### Saved entries
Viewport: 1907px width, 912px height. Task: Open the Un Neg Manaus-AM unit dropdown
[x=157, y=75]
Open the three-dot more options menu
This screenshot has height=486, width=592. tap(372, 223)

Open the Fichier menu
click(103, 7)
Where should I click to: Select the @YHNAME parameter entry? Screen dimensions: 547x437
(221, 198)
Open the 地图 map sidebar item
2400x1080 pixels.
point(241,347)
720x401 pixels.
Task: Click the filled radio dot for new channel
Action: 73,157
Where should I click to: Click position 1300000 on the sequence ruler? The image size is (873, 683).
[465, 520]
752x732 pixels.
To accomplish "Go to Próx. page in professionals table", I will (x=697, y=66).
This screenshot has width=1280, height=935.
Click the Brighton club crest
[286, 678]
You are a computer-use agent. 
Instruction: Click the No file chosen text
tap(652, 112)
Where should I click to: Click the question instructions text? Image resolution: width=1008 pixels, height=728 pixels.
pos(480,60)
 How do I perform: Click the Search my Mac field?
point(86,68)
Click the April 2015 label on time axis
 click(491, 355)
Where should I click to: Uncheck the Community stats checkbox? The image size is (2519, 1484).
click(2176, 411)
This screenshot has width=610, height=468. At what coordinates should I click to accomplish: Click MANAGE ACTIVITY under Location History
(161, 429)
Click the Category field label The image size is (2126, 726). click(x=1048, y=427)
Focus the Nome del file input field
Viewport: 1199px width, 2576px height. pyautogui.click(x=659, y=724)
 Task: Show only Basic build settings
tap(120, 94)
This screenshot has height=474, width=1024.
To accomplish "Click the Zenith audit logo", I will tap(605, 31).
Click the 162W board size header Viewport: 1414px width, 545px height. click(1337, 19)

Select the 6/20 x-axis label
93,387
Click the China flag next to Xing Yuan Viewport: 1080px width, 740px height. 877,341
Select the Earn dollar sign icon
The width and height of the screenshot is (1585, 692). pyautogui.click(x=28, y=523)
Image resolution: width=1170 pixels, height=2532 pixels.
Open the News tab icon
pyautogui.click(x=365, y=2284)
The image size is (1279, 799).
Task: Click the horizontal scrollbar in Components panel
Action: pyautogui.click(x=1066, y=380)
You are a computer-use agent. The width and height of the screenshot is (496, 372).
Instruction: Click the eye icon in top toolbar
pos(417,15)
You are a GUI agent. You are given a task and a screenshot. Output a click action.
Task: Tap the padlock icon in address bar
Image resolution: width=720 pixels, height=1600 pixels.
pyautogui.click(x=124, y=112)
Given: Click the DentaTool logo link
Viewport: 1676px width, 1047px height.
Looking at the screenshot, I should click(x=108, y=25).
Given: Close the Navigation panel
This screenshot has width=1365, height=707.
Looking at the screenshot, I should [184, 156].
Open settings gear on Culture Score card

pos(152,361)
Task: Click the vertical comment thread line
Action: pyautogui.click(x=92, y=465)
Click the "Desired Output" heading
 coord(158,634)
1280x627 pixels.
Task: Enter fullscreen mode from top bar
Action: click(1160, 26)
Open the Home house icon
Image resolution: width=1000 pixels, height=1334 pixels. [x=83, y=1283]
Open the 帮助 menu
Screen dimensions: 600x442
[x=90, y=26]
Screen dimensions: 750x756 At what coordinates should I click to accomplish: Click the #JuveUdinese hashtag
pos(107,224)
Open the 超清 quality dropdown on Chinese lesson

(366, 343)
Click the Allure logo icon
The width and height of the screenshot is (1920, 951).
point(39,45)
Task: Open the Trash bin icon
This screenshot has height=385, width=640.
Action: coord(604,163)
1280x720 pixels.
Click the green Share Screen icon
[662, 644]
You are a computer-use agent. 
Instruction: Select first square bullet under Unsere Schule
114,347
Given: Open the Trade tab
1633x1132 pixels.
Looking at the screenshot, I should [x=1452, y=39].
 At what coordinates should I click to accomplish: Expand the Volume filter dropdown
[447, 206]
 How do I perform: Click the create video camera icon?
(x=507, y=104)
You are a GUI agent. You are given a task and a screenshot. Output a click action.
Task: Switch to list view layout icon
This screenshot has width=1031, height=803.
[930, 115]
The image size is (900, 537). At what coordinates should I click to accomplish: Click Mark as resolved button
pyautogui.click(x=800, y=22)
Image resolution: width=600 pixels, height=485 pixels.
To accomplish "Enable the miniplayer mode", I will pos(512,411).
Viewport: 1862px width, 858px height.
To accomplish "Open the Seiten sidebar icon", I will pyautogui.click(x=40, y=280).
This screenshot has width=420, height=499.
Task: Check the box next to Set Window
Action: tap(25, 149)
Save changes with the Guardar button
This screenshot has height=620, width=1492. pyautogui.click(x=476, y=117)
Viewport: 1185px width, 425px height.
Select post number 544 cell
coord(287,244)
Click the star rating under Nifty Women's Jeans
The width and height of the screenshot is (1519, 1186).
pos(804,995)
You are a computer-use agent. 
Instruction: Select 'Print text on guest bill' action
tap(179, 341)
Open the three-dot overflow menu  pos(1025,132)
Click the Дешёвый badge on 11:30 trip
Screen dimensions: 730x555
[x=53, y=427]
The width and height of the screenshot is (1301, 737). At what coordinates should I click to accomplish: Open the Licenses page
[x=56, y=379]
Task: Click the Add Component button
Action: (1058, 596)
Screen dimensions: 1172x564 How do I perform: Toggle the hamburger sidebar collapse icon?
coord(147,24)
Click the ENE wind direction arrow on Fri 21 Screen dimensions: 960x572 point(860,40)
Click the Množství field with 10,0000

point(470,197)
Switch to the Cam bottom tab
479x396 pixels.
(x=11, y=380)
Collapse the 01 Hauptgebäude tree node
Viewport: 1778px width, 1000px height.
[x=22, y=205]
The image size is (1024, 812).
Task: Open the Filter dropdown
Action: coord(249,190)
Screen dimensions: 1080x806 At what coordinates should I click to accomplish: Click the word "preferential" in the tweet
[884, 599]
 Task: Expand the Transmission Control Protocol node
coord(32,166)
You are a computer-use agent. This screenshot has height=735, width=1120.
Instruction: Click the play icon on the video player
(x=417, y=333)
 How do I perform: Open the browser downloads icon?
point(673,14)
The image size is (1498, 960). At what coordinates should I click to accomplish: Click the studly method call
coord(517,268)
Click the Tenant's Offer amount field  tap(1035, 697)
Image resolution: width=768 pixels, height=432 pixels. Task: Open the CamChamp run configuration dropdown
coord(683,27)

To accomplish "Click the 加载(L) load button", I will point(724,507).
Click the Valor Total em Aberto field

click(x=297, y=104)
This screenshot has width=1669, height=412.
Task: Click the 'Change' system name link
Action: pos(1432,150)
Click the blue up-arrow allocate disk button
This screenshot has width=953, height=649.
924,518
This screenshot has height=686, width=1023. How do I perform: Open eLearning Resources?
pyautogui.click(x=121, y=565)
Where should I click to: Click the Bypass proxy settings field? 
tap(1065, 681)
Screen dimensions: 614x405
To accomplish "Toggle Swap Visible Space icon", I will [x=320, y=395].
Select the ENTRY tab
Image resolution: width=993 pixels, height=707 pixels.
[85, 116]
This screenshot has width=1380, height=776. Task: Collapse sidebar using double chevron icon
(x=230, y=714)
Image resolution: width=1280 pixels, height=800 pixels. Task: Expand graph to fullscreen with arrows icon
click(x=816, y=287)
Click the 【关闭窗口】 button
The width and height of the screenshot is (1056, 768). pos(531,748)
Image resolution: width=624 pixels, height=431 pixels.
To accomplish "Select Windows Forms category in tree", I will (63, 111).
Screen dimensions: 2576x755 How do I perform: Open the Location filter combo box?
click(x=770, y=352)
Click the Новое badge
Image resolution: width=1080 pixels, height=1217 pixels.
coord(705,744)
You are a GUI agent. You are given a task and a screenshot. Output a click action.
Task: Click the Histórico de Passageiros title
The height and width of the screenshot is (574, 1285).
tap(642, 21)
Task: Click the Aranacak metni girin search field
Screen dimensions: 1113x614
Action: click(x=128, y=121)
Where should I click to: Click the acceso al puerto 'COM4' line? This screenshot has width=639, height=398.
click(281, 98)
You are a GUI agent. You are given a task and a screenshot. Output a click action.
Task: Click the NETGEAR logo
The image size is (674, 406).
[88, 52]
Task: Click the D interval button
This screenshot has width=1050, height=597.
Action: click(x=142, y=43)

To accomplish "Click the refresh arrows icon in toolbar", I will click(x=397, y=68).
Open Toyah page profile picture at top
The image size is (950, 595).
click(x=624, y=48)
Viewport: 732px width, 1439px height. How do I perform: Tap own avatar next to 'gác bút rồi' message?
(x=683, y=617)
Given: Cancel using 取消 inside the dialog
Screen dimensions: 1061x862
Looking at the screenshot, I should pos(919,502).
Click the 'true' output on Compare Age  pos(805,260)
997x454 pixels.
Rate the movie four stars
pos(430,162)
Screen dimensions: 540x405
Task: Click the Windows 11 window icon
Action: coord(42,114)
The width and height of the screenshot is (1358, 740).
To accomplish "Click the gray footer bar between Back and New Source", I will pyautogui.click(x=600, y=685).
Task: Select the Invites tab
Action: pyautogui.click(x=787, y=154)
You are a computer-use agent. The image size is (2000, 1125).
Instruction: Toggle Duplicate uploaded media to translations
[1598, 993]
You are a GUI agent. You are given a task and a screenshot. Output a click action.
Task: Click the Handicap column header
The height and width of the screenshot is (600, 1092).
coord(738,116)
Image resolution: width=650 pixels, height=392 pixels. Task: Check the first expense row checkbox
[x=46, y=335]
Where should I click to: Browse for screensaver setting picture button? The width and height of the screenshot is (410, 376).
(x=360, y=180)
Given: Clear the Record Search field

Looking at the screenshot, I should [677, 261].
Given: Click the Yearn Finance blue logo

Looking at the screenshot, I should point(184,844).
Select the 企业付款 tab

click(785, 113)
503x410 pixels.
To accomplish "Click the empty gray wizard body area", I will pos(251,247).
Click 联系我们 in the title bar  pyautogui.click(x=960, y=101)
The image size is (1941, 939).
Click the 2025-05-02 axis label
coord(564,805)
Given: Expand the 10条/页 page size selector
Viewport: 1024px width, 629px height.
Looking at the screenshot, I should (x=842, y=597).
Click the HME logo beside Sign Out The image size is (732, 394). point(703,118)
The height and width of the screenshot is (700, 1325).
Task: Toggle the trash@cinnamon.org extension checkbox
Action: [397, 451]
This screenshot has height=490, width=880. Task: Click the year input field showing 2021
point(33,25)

### Task to complete
Reproduce without change every line of the entries above, from the one containing "You are a computer-use agent. The image" through the last.

### Task solution
You are a computer-use agent. The image size is (2000, 1125).
Instruction: Toggle Duplicate uploaded media to translations
[1598, 993]
You are a GUI agent. You are given a task and a screenshot. Output a click action.
Task: Click the Handicap column header
The height and width of the screenshot is (600, 1092).
coord(738,116)
Image resolution: width=650 pixels, height=392 pixels. Task: Check the first expense row checkbox
[x=46, y=335]
Where should I click to: Browse for screensaver setting picture button? The width and height of the screenshot is (410, 376).
(x=360, y=180)
Given: Clear the Record Search field

Looking at the screenshot, I should [677, 261].
Given: Click the Yearn Finance blue logo

Looking at the screenshot, I should point(184,844).
Select the 企业付款 tab

click(785, 113)
503x410 pixels.
To accomplish "Click the empty gray wizard body area", I will pos(251,247).
Click 联系我们 in the title bar  pyautogui.click(x=960, y=101)
The image size is (1941, 939).
Click the 2025-05-02 axis label
coord(564,805)
Given: Expand the 10条/页 page size selector
Viewport: 1024px width, 629px height.
Looking at the screenshot, I should (x=842, y=597).
Click the HME logo beside Sign Out The image size is (732, 394). point(703,118)
The height and width of the screenshot is (700, 1325).
Task: Toggle the trash@cinnamon.org extension checkbox
Action: [397, 451]
This screenshot has height=490, width=880. Task: Click the year input field showing 2021
point(33,25)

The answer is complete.